The diagonal line indicates a perfect fit.
To evaluate the ability of ERA5 to reproduce the temporal wind variability at different time scales, Fig 4 compares ERA5 reanalysis with direct wind measurements at hourly, 6-hour, and 24-hour averaged intervals, utilizing a Taylor diagram to assess CRMSE, Pearson correlation, and standard deviation (SD). As the CRMSE approaches 0, the SD and correlation approach 1, it indicates that the ERA5 wind speed time series is better aligned with observational data. When comparing hourly statistics with daily statistics, the results highlight significant differences. At a height of 10 m (Fig 4a), the hourly data exhibits a CRMSE higher than 0.5 in all data points, with a correlation coefficient between 0.52 and 0.73 for most of the stations, only a few points having correlation values as low as 0.48. whereas the 24-hour data show a higher correlation coefficient, with most stations having correlation coefficients between 0.8 and 0.9, accompanied by a lower CRMSE ( < 0.5), and a standard deviation closer to the observations compared to hourly results. For an average of 6-hour, the correlation of most data points is about 0.85, which is also better than the hourly scales correlation, with similar standard deviations and lower CRMSE values ( ≈ 0.45). It should be pointed out that several stations show high CRMSE, which was greater than 1. These results are consistent with previous studies [23,31,37,38], in which wind speeds from different reanalysis products were compared with meteorological data or flux tower observations from different regions around the world [38].
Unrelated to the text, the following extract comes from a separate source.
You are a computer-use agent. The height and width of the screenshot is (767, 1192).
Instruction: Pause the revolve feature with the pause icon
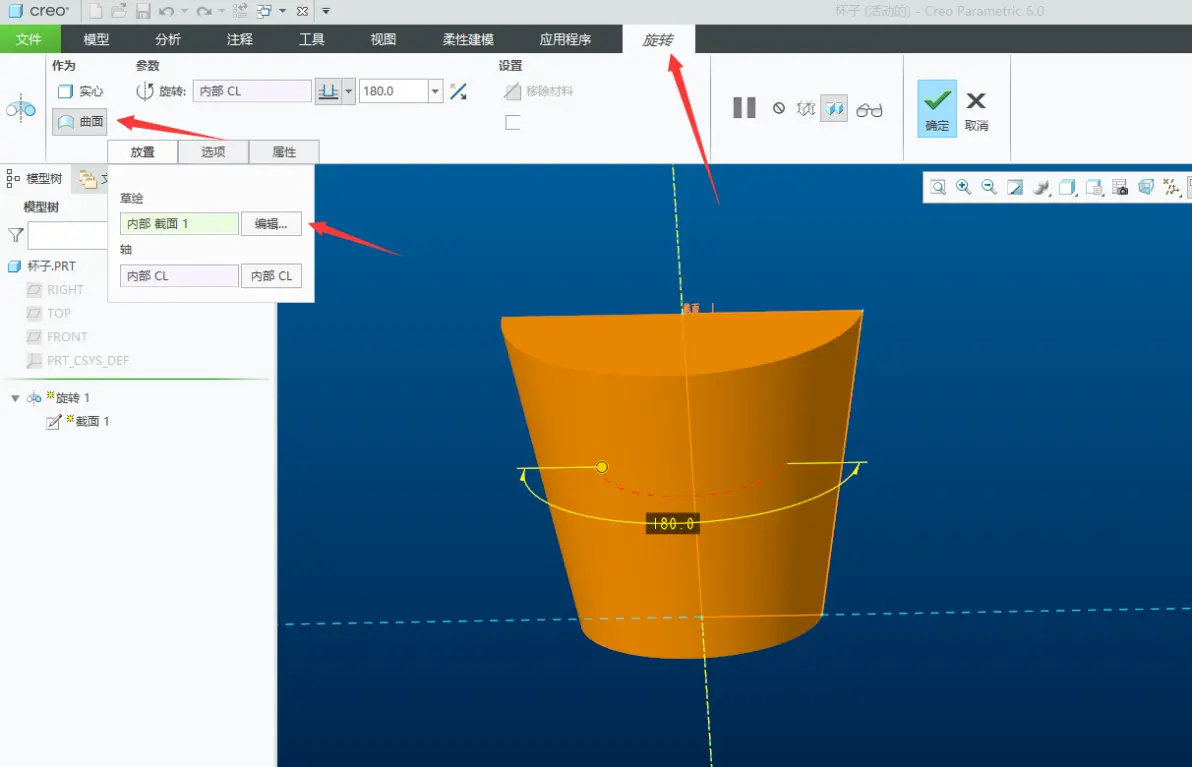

The Pearson correlation coefficient between ERA5 and observation is given by the azimuthal position, and the standard deviation ratio between the ERA5 and the observed values is represented by the radial distance from the origin. The reanalyzed CRMSE is represented as the radial distance from the position of the observation (green semicircle). In this case, when the point is closer to the observation σ = 1, R = 1, and CRMSE = 0, reanalysis will represent better observed data. Stations marked with squares and symbols represent the stations with the highest scores, while stations marked with crosses and triangles represent the stations with the lowest scores.
At a height of 100 m, Taylor diagrams is also shown in Fig 4b. The analysis reflects that ERA5 and observations winds are similar in terms of correlation, CRMSE, and SD to the situation observed at a height of 10m in Fig 4a. In addition, there is better consistent between ERA5 and the entire observed values. If average deviation or RMSE is calculated, the absolute biases range is about ± 2 m/s, which is related to time frequency and better and worse representations of the station, that is consistent with the normalized Taylor diagrams shown in Fig 4.
4.2. ERA5 evaluation: score
In the previous section, statistical evaluation was conducted, using the CRMSE and correlation coefficients, to assist in analyzing temporal variability and bias. Although the correlation assessment evaluates the temporal evolution of wind speed, the station-specific scores allow for a comprehensive analysis of ERA5, which is consistent with observations of the entire frequency distribution of wind values [32], without considering the temporal aspect. Therefore, for some stations, a preference correlation may coexist with large deviations throughout the entire time series, resulting in lower scores. Therefore, a comprehensive comparison must be made from different perspectives.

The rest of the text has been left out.